Et la Mort vit dans la chanson son jardin si beau, qu'elle voulut aller le voir, elle se leva de la poitrine de l'empereur, et disparut comme de la vapeur par la fenêtre.
- Merci, merci, oiseau céleste! - dit l'empereur. - Je t'ai banni de mon royaume, et tu bannis la mort de mon cœur." Comment puis-je te récompenser ?
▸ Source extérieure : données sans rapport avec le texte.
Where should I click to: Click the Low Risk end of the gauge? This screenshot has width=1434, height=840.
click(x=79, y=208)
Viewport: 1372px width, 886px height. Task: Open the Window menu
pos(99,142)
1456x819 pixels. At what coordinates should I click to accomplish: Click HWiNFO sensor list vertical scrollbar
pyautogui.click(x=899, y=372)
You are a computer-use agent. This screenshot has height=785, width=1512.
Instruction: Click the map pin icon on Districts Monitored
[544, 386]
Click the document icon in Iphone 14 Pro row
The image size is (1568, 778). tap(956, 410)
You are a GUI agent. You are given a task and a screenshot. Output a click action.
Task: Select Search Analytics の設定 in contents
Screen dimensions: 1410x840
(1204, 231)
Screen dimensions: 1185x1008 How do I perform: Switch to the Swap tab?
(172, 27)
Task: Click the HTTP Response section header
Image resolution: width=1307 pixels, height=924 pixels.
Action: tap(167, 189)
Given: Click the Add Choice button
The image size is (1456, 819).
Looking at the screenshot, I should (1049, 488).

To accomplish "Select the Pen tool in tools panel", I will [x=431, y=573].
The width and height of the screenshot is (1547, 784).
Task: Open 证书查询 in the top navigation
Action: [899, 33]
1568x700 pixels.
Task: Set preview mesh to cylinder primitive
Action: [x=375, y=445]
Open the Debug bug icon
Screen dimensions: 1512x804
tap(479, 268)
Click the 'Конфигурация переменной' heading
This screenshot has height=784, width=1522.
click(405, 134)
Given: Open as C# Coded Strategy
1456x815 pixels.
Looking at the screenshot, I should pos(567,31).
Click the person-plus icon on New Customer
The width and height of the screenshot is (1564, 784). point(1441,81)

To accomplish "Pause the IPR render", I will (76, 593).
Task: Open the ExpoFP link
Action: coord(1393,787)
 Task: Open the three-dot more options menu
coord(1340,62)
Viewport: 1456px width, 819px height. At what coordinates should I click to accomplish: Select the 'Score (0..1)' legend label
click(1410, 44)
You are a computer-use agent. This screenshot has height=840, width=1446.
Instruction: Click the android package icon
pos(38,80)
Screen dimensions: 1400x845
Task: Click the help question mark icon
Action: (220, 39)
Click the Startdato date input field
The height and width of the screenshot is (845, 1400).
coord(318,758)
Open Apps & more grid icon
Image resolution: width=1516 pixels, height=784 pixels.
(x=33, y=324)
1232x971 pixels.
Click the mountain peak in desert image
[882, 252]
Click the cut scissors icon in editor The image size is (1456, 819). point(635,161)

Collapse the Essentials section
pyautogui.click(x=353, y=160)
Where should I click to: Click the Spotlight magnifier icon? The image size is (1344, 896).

- Tu m'as déjà récompensé, empereur, quand je t'ai fait pleurer avec ma chanson : les larmes qu'elle arrache aux âmes des hommes sont l’unique récompense digne de l'oiseau chanteur. Dors, empereur, dors : je chanterai pour toi.
Et avec ses trilles et ses arpèges, le malade s'endormit dans une livrée de santé. Quand il se réveilla, le soleil entrait, comme de l'or vif, par la fenêtre. Pas un seul de ses serviteurs, pas un seul mandarin n'était venu le voir. Tous le croyaient mort. Le rossignol n'était plus à côté de son lit : le rossignol chantant.
- Tu seras toujours à côté de moi ! Dans le palais tu vivras, et tu chanteras quand tu voudras ! Je vais briser l'oiseau artificiel en mille morceaux !
- Ne le brise pas en mille morceaux, Empereur : il t'a bien servi tant qu'il a pu : je ne peux pas vivre dans un palais, ni construire mon nid parmi les courtisans. Je viendrai sur l'arbre qui pend à ta fenêtre, et je chanterai pour toi la nuit, pour que tu fasses des rêves heureux. Je te chanterai ceux qui sont mauvais et ceux qui sont bons, ceux qui ont du plaisir et ceux qui souffrent. Les pêcheurs m'attendent, empereur, dans leurs pauvres maisons au bord de la mer. Le rossignol ne peut être infidèle aux pêcheurs. Je viendrai te chanter la nuit si tu me promets une chose.
- Je te promets tout ! - dit l'empereur, qui s'était levé de son lit, et avait revêtu la tunique impériale, et dans la main sa grande épée d'or.
- Ne dis pas que tu as un ami oiseau qui te raconte tout, car ils empoisonneront l'air de l'oiseau ! - Et le rossignol s'envola, lançant dans l’air un bouquet d'arpèges.
Les mandarins entrèrent soudain dans la pièce, derrière le plus vieux mandarin, pour voir l'empereur mort. Et ils le virent debout, dans sa tunique impériale ; avec la main de l'épée posée sur le cœur. Et on entendait, comme un rire, le chant du rossignol.
- Tsing-pé ! Tsing-pé ! - dit le grand mandarin, et il fit dix-huit tours d'affilée avec les bras ouverts, et il tomba à terre, avec le front aux pieds de l'empereur. Et des mandarins, agenouillés dans les airs, tremblait dans la nuque leur queue-de-cheval.
Patrick Moulin, MardiPhilo, juin 2025.